Instructions for the task: The lines from the one containing "Sexy femdom (400, 483)" through the end of the entries are what to output; reproduce them exactly and add nothing.

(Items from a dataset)
■ ■ ■
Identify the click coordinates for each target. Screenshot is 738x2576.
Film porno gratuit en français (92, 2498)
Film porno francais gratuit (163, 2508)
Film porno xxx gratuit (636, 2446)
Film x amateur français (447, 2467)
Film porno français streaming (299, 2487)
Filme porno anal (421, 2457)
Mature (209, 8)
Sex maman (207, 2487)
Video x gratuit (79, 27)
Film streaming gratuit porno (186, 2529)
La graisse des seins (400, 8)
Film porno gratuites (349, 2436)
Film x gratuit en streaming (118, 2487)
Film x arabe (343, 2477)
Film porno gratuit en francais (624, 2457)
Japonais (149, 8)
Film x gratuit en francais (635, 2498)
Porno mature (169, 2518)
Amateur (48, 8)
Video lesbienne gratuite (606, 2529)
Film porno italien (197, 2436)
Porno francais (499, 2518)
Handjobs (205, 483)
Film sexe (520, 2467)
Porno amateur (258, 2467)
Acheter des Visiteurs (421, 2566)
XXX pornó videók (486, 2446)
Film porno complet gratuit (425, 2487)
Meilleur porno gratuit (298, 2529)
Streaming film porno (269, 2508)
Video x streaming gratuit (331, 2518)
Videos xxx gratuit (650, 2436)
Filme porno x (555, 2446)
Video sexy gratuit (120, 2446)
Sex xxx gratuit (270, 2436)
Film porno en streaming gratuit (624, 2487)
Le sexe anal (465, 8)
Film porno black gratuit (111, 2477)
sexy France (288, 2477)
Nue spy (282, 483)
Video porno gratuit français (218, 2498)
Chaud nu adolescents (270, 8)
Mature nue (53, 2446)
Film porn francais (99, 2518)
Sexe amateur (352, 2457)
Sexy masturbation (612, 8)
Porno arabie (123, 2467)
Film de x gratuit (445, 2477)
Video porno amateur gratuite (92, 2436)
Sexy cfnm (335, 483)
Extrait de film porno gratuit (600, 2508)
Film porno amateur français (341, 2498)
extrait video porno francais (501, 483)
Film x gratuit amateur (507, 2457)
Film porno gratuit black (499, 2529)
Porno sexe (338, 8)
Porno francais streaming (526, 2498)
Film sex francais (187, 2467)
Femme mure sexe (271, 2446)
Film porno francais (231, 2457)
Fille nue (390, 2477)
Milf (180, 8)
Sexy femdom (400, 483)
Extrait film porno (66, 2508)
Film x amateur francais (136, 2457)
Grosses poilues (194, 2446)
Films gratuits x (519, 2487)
■ ■ ■
Reply:
Sexy femdom (400, 483)
Extrait film porno (66, 2508)
Film x amateur francais (136, 2457)
Grosses poilues (194, 2446)
Films gratuits x (519, 2487)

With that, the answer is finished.